The fire, which began late Thursday morning, burned in a “mosaic” fashion, encouraged by 105 mile-an-hour winds. It torched about 6,000 acres, said Sheriff Joe Pelle of Boulder County, who added that damage assessments were still being done on Friday. The authorities suspect the fire was caused by a downed power line, but that has not been confirmed, he said.
Much of the fire has been contained, with only a few parts of Boulder County still smoldering, he said. Heavy snowfall was in the forecast for Friday, which would help tamp down the fire but could also lead to freezing pipes, officials said.
Louisville and Superior, both about nine miles east of Boulder, suffered the most “catastrophic” losses, he said. Residents of those cities were ordered to evacuate on Thursday, along with residents of nearby Broomfield and Westminster.
While there was no immediate official count of how many people were ultimately displaced, an estimated 200 people are currently staying at emergency shelters in the county, Mr. Polis said.
Evacuees fled the fire zones under plumes of smoke that clouded the sky for miles on Thursday, not knowing if their houses would make it through the night. Roads and highways in the Denver metro area were jammed with thousands of residents trying to flee.
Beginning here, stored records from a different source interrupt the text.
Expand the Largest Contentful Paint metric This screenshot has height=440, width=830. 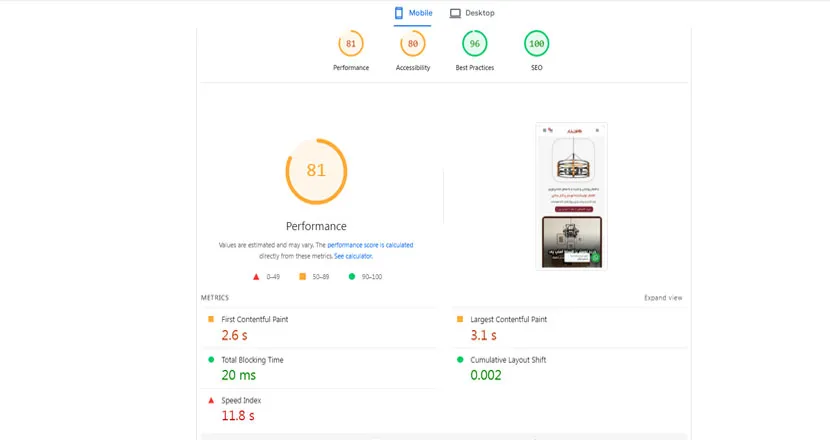point(508,319)
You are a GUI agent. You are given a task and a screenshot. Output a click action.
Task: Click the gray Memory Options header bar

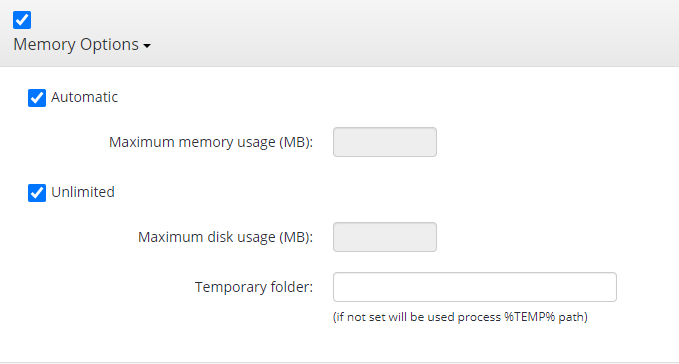coord(340,33)
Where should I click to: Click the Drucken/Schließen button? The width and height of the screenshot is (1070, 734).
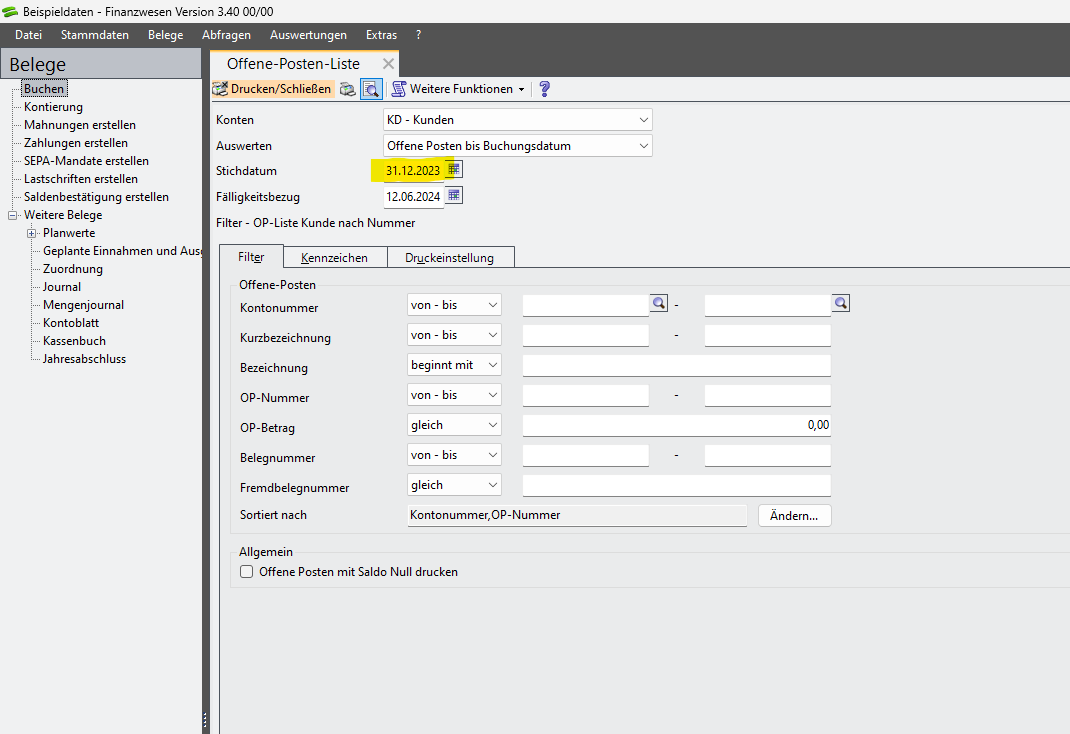click(x=273, y=89)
“It took us almost an hour to get out of our neighborhood — it was complete gridlock,” said John Stein, who was walking his dog in Superior when he saw smoke in the area and heard sirens.
Thomas Maxwell, 25, said he did not know on Thursday if his parents’ house in Louisville was still standing. Mr. Maxwell, who lives in California, had been dog-sitting for them while they vacationed in Spain. He woke them with a midnight call to say that he had evacuated to a hotel with their two dogs.
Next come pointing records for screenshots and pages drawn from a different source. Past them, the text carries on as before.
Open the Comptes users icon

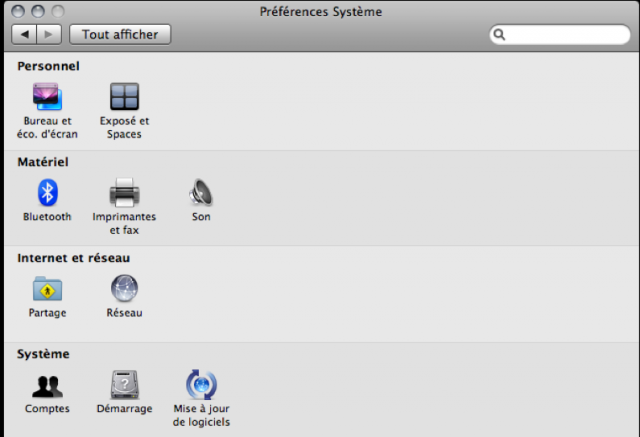pos(47,386)
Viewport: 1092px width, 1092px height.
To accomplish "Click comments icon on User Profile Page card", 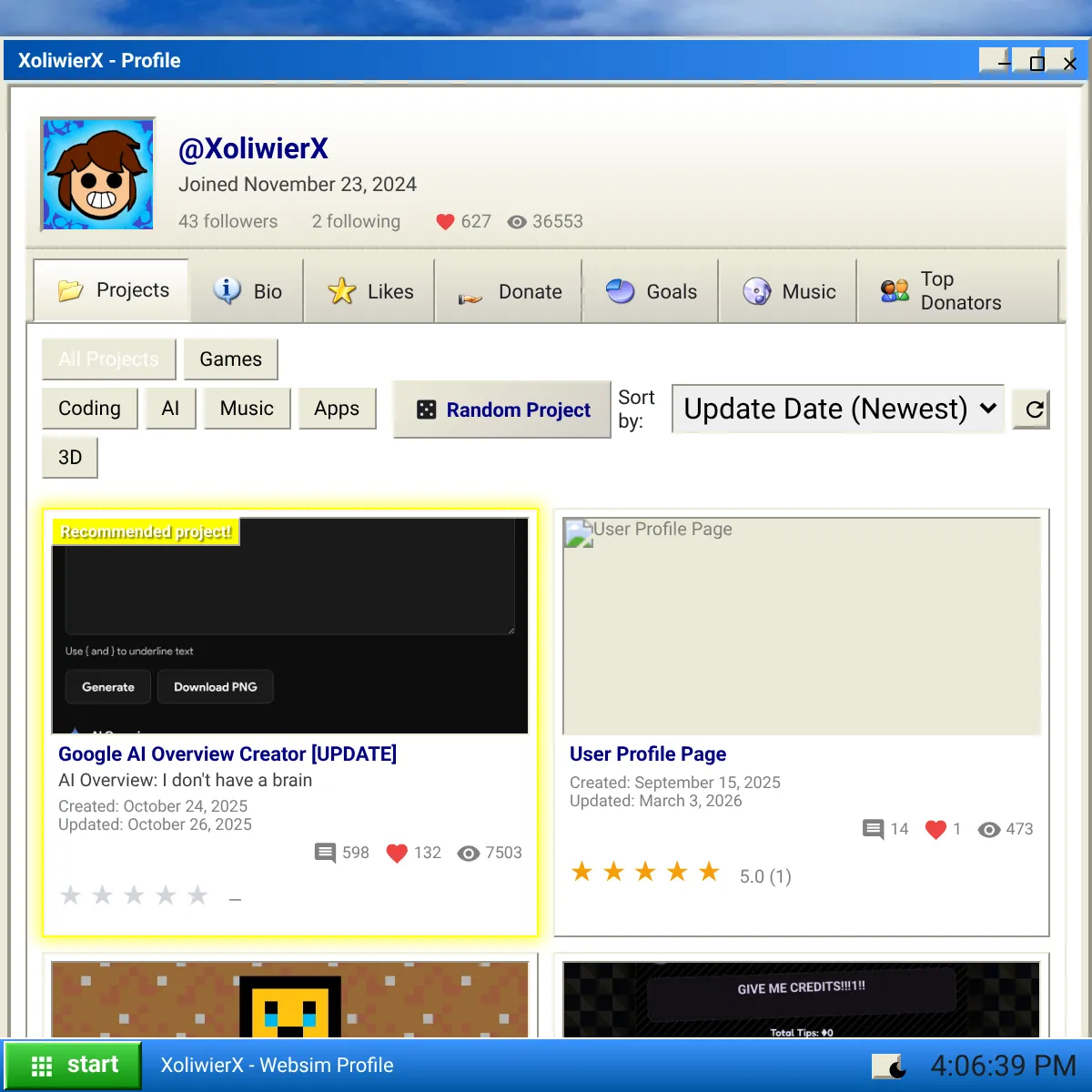I will 873,829.
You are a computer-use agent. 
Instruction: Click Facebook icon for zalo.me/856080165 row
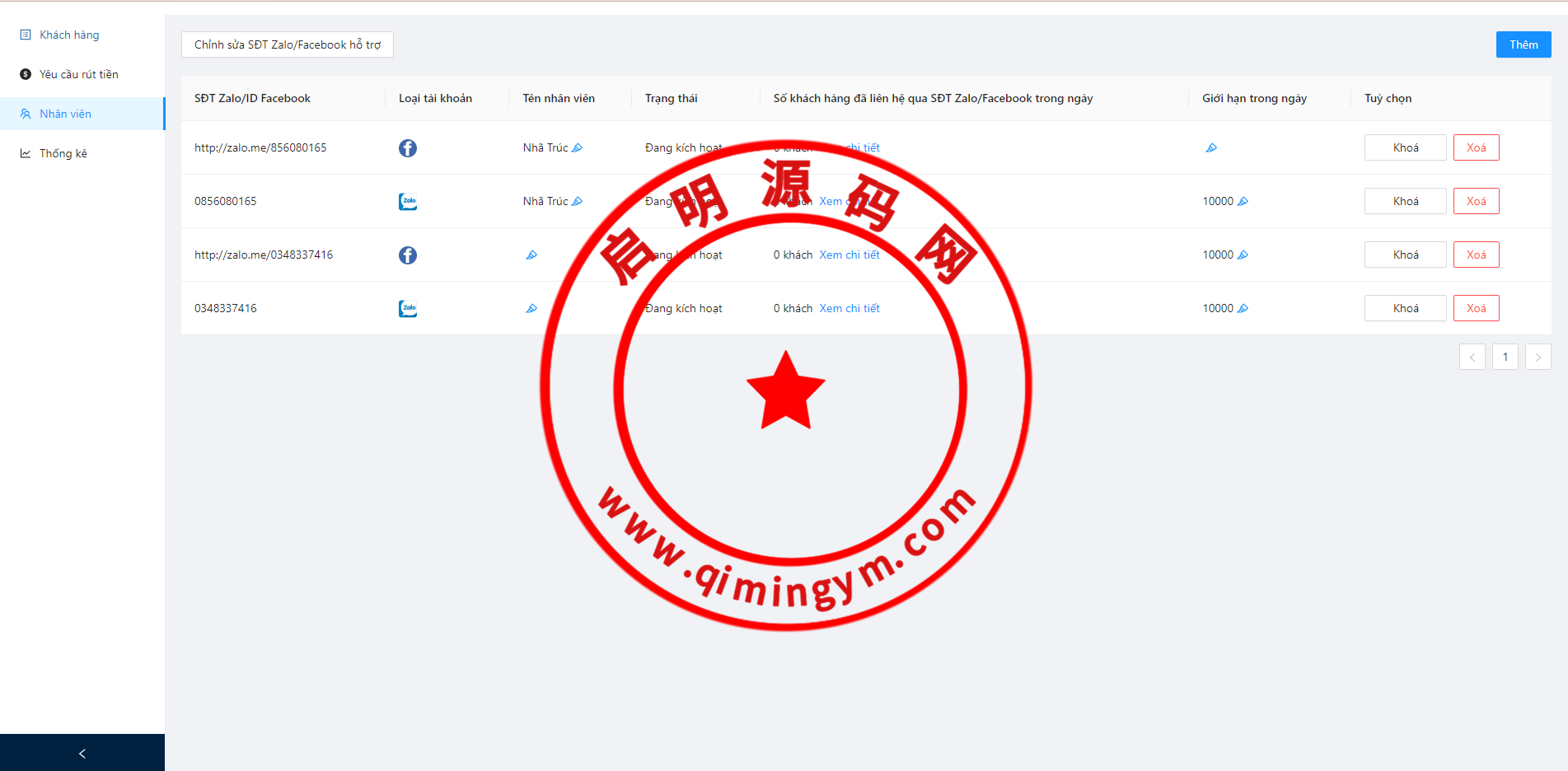408,148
“It was crazy how fast it happened,” Maxwell said. “I read about wildfires in California all the time. Now I’m experiencing it. It’s so different.”
Wildfires in the American West have been worsening — growing larger, spreading faster and reaching into mountainous elevations that were once too wet and cool to have supported fierce fires. What was once a seasonal phenomenon has become a year-round menace, with fires burning later into the fall and into the winter.
Recent research has suggested that heat and dryness associated with global warming are major reasons for the increase in bigger and stronger fires, as rainfall patterns have been disrupted, snow melts earlier and meadows and forests are scorched into kindling.
Colorado had the three largest wildfires in its history in the summer of 2020, each one burning more than 200,000 acres, Mr. Polis said. But those fires burned federally owned forests and land, he said, while the fires on Thursday destroyed suburban developments and shopping plazas.
“As a millennial, I’m just looking outside and I’m seeing climate change,” said Angelica Kalika, 36, of Broomfield. “I’m seeing my future. I grew up in Colorado, and this is a place where I’ve had snowy Christmases and a nice 60-degree summer. But, for me, this is a moment of deep reckoning of climate change when there is a wildfire outside my door.”